* TO DO: Recast as a JSON list of strings the lines starting with the line that contains "This screenshot has height=375, width=445." and going on through the line that contains "[x=128, y=14]", one string per line, with blank lines omitted. Leave the pictures out of the answer.

* THE INPUT:
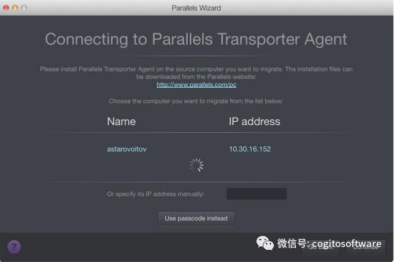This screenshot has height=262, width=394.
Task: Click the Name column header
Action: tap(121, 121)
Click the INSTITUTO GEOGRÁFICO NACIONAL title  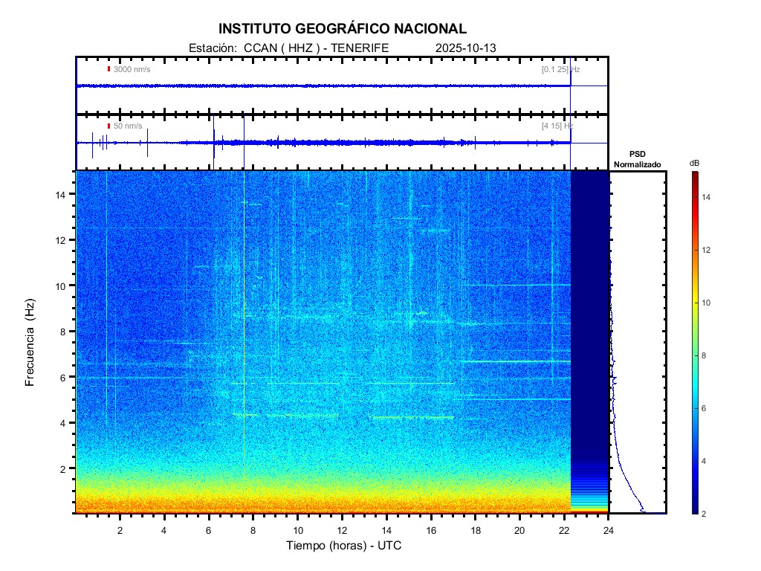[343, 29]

---

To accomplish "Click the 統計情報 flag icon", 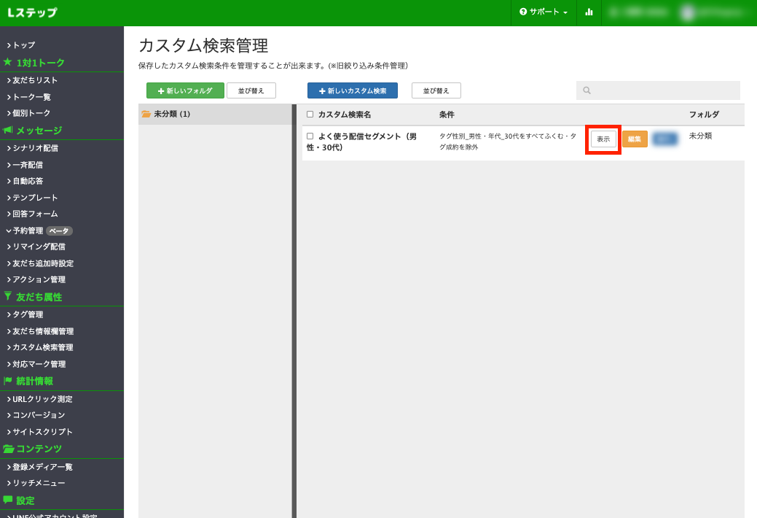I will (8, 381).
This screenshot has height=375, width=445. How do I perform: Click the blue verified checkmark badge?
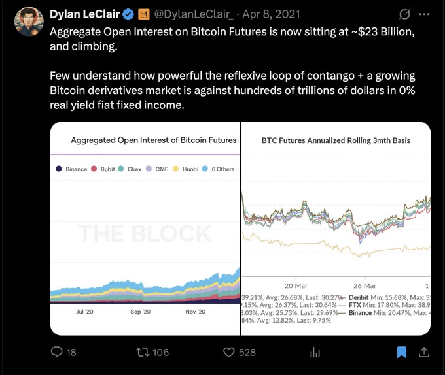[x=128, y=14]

---

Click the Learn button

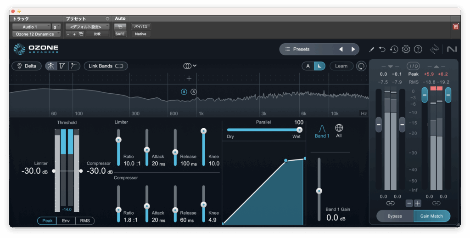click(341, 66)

* TASK OUTPUT:
[
  "This screenshot has height=375, width=445. How do I perform: Click the blue verified checkmark badge?",
  "[x=128, y=14]"
]